Data records:
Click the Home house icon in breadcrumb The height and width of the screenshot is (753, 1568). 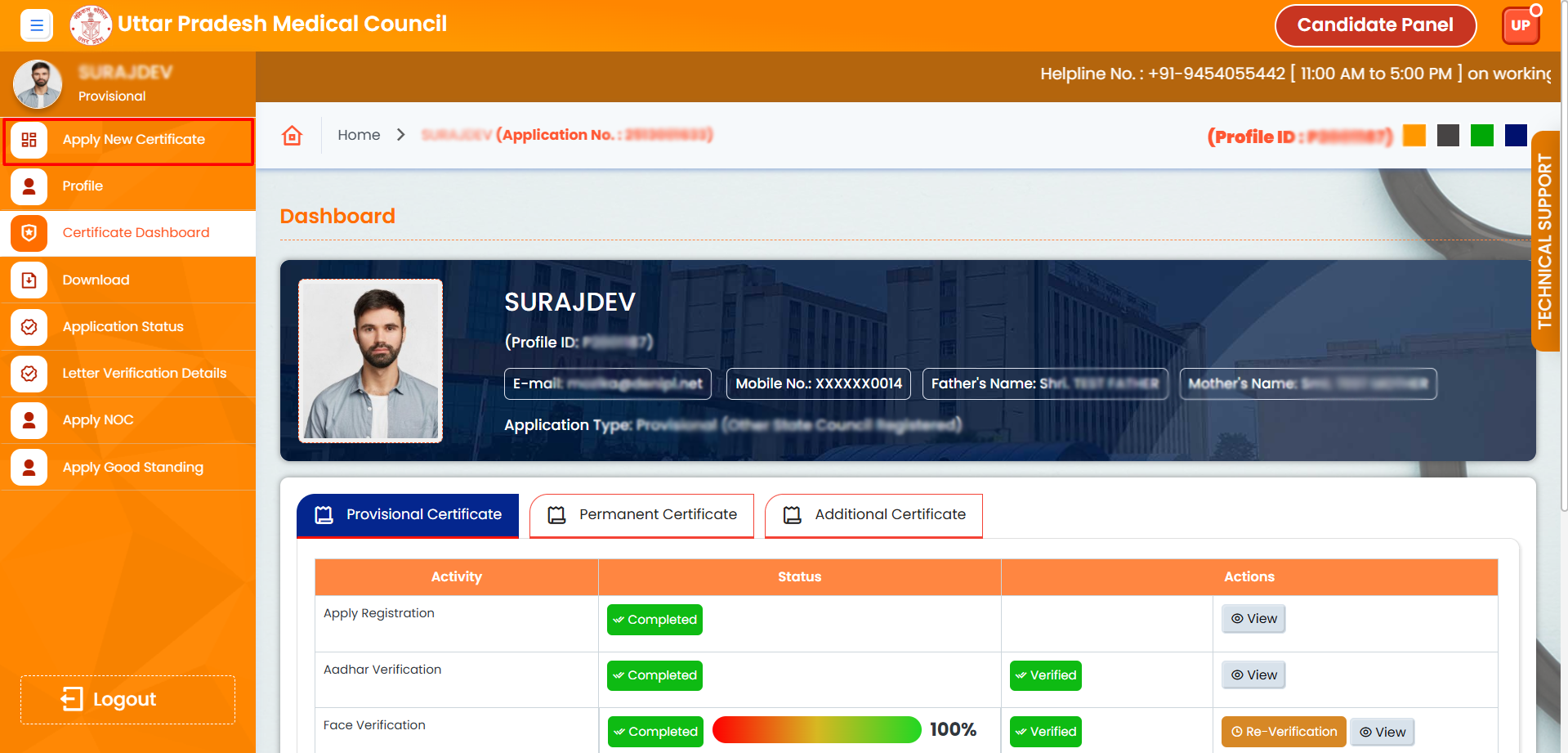point(292,136)
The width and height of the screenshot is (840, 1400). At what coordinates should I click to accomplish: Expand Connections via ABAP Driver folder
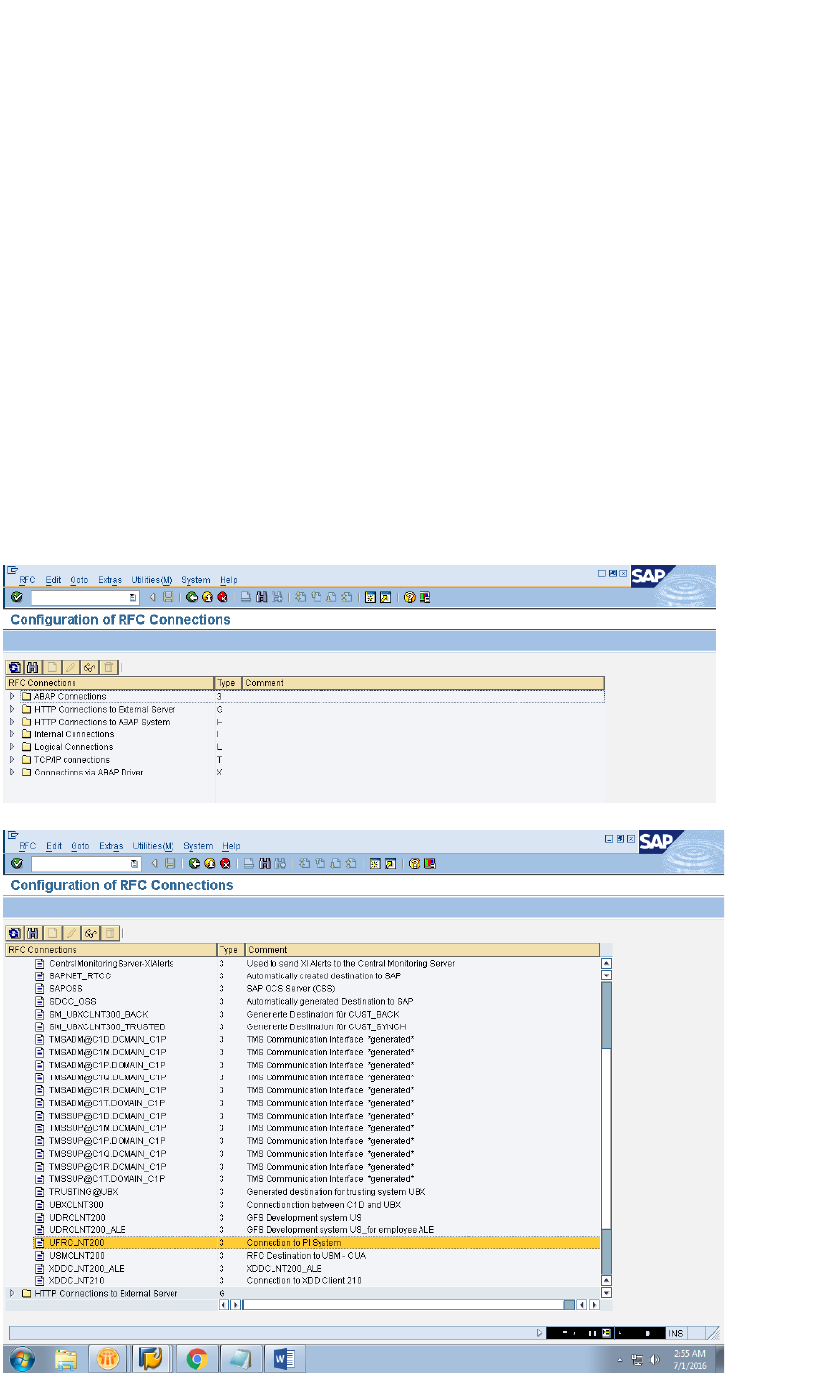(x=13, y=773)
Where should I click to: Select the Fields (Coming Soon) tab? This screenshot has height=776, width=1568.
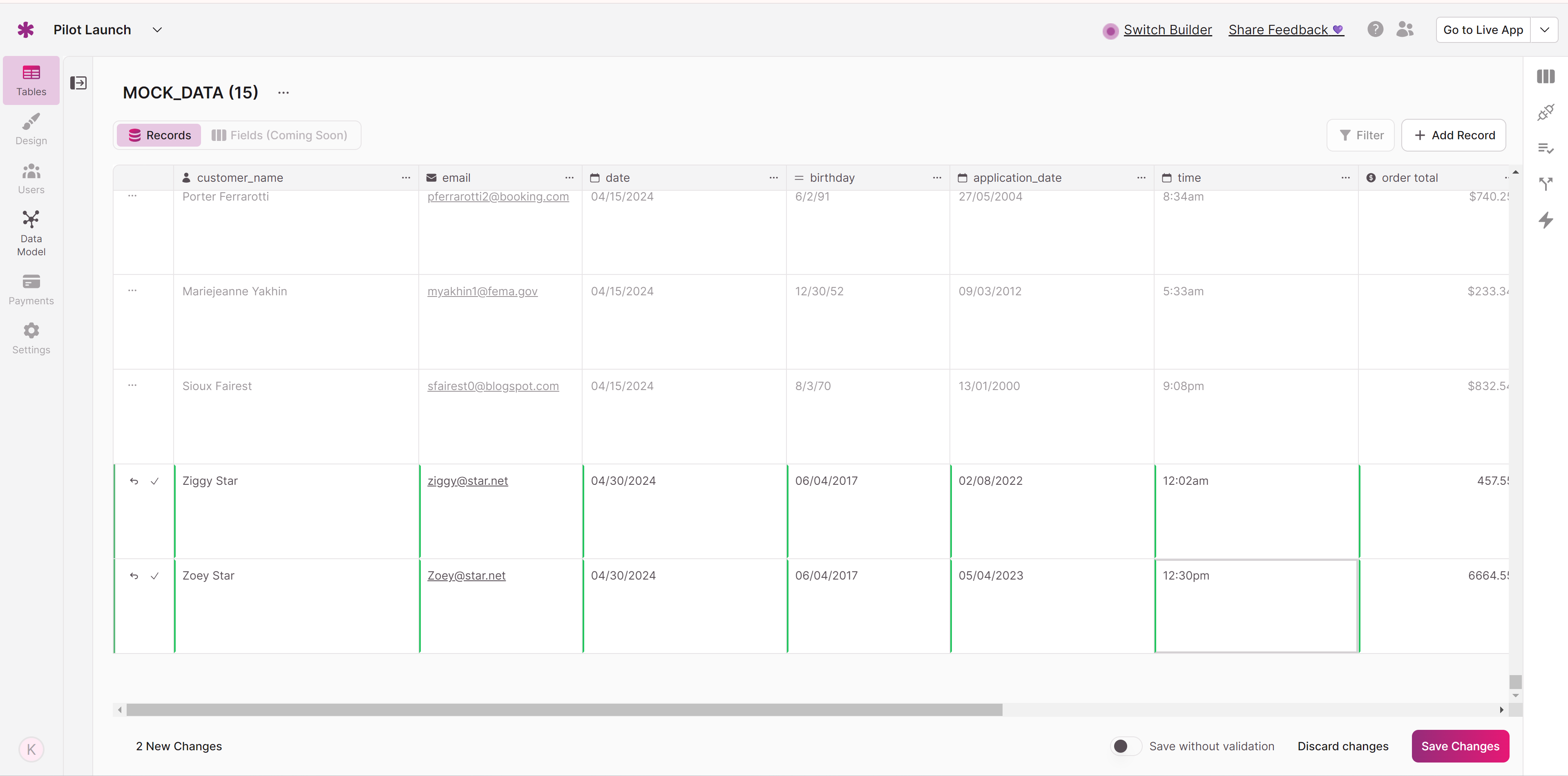point(279,135)
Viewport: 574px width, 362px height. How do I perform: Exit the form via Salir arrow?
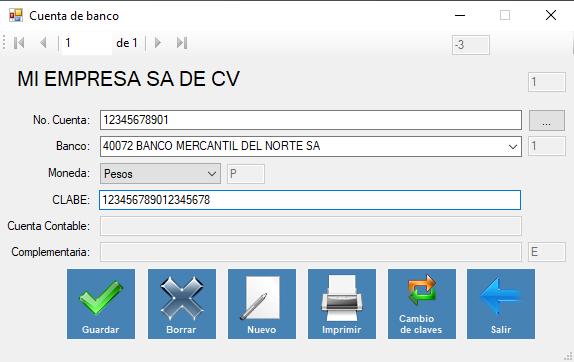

* WHAT TO WORK ON
Update the listing from the line containing "Where should I" through the end of the listing, changing "tab" to "panel" and leaving everything else unchanged. Give only those lines, without the pictures.

* COMPLETE ANSWER
Where should I click to: Select the Fields (Coming Soon) panel? This screenshot has height=776, width=1568.
point(279,135)
Viewport: 574px width, 362px height. How do I perform: Exit the form via Salir arrow?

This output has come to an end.